§ The task
Only lines holding the word "agent" are needed; copy each of them from the material.

§ Provided records
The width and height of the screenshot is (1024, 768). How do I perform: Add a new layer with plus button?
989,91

...

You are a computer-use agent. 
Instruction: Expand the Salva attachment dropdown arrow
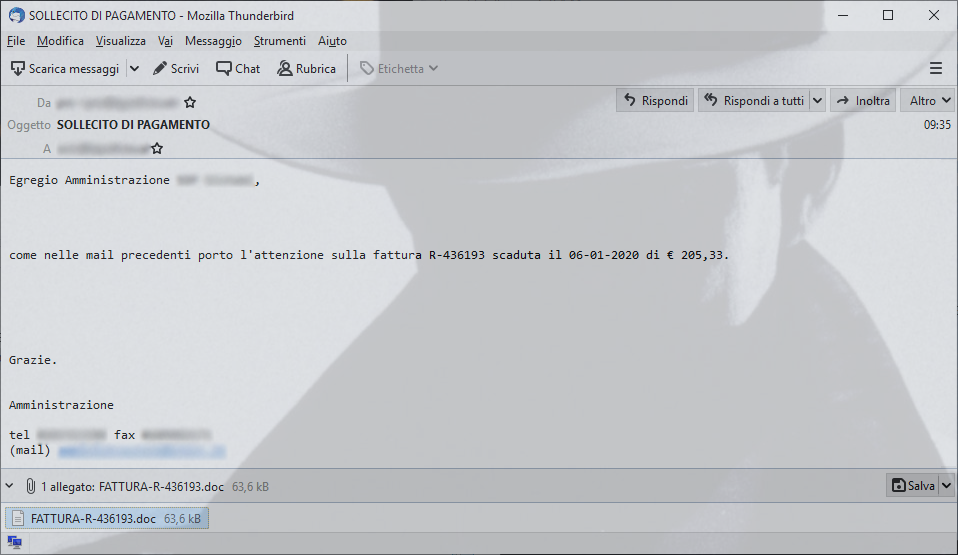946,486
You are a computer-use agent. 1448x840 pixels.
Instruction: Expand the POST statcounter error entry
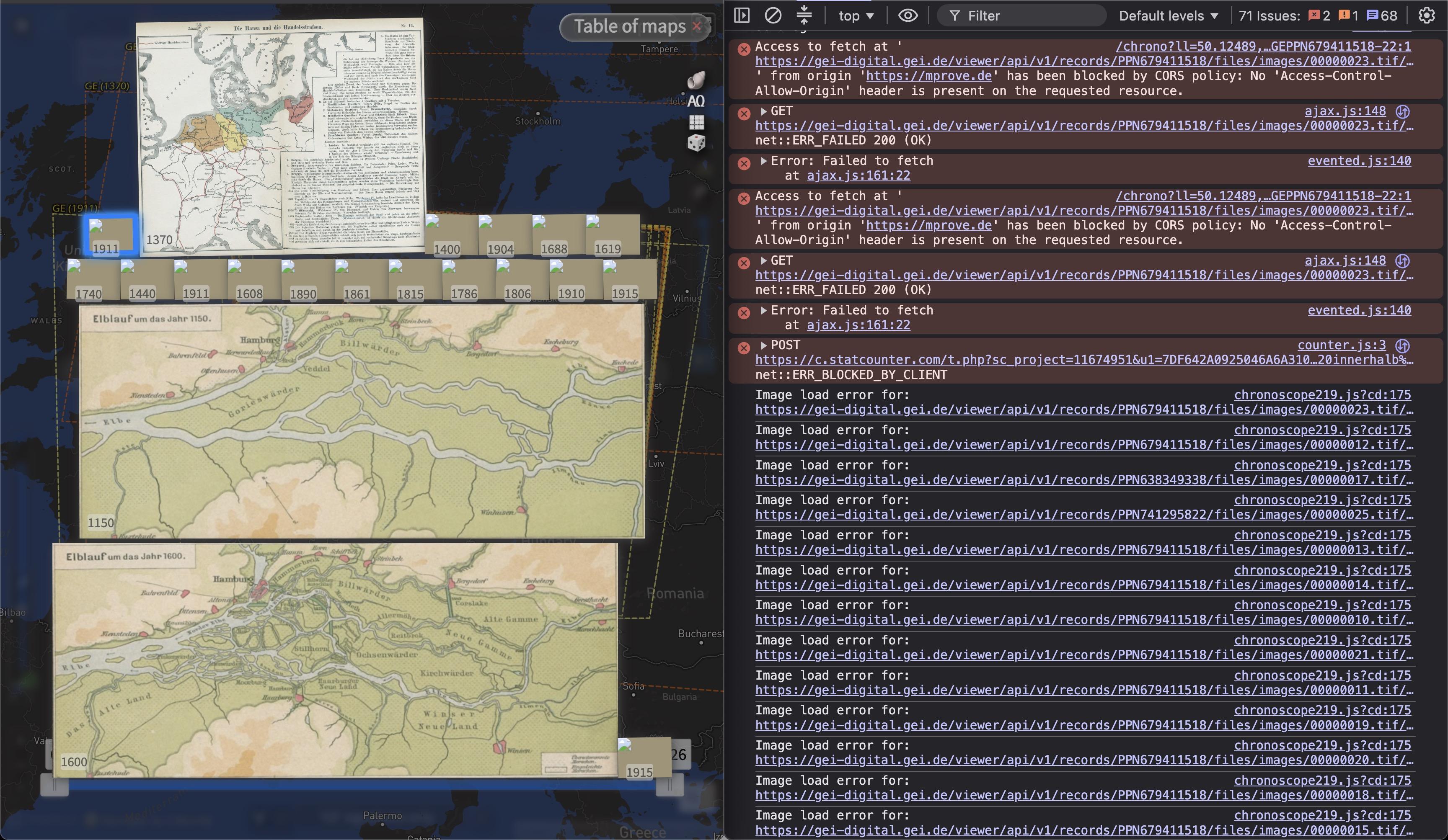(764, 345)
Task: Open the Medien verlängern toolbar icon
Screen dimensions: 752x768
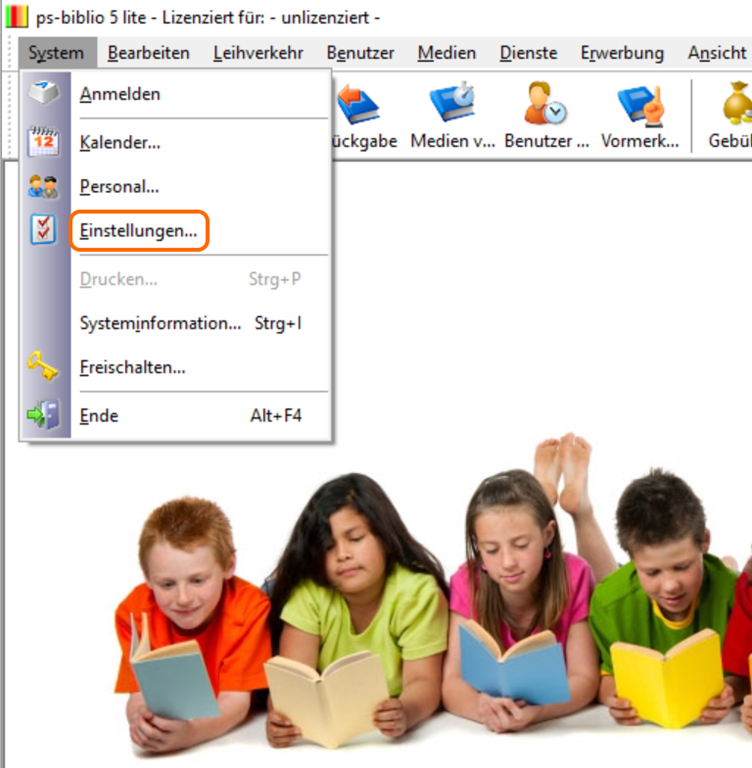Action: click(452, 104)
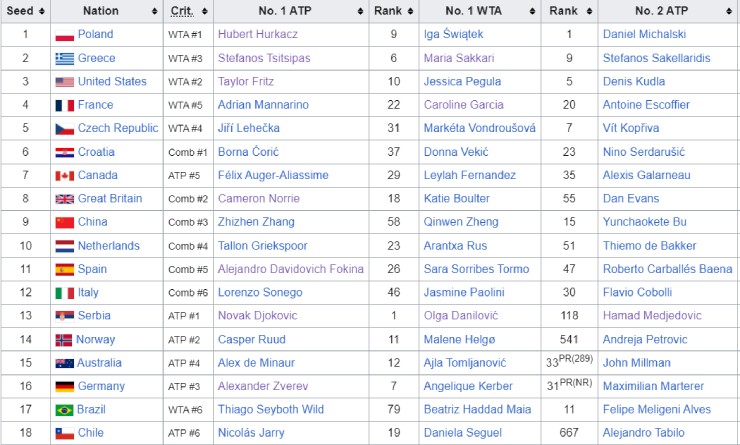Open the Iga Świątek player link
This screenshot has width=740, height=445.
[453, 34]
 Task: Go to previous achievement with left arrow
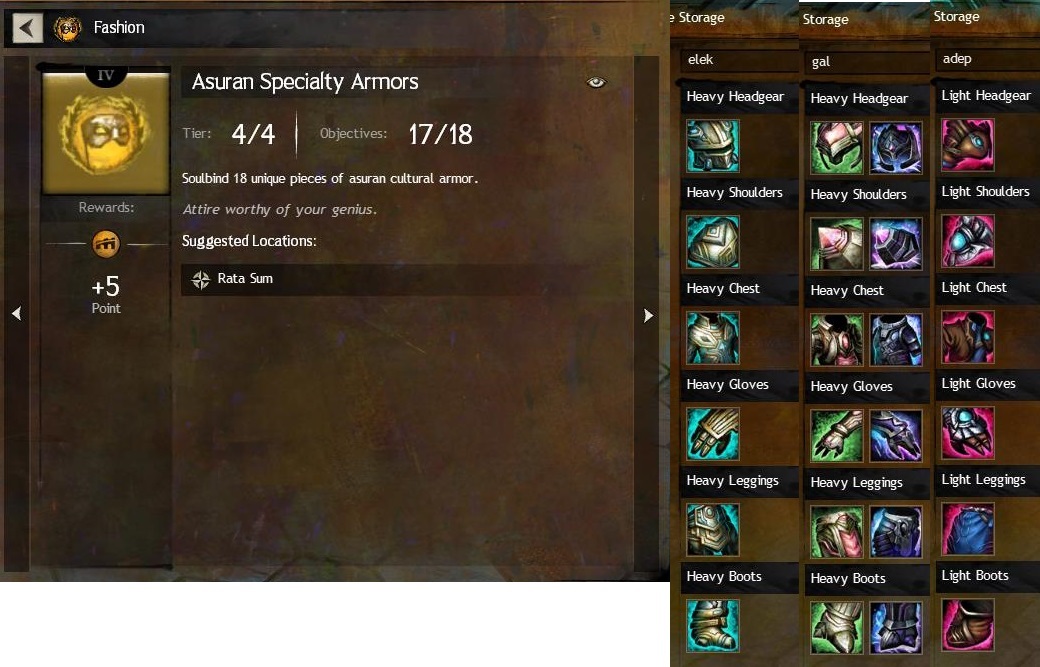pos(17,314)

--

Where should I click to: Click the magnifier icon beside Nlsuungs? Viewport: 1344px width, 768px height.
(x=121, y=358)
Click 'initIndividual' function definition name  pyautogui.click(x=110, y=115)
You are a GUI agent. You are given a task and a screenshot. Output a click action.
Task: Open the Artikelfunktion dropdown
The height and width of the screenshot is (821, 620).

§ Solution below
You are a computer-use agent. 
You are a computer-use agent. 1448x840 pixels.
You are a GUI agent. You are given a task and a screenshot. Output a click action.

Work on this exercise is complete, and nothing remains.